───── STORED RECORDS

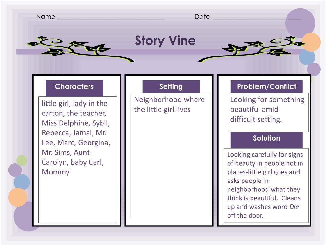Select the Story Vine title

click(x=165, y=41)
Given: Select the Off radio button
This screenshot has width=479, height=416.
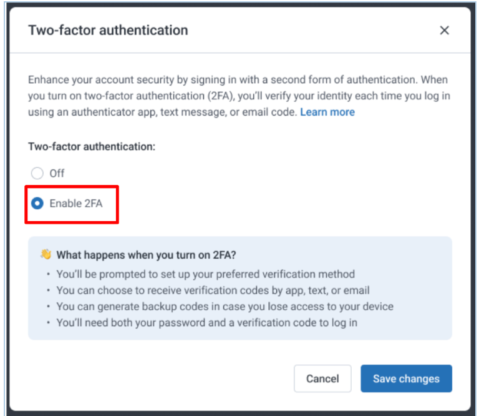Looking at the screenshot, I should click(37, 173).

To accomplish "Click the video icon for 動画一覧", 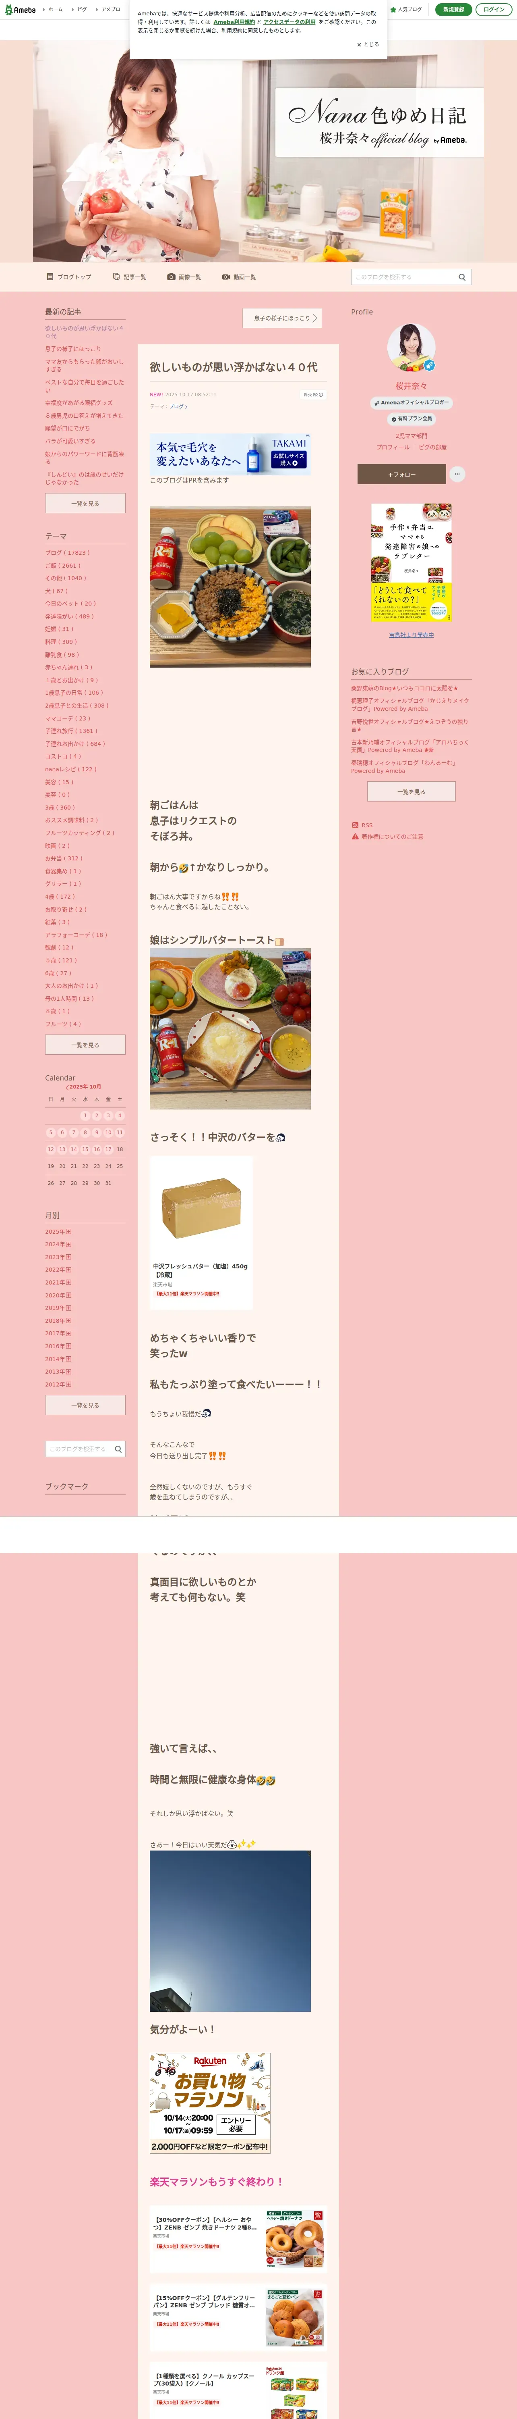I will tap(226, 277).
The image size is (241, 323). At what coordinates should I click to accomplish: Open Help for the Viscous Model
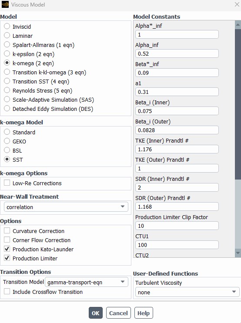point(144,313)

──────────

Rewrite everything from the line containing "The image size" down to the end of the rows, changing "Viscous Model" to "Energy Equation" and keeping all else the same. Leave the pictures out.

OUTPUT FOR THIS TASK:
The image size is (241, 323). At what coordinates should I click to accomplish: Open Help for the Energy Equation
point(144,313)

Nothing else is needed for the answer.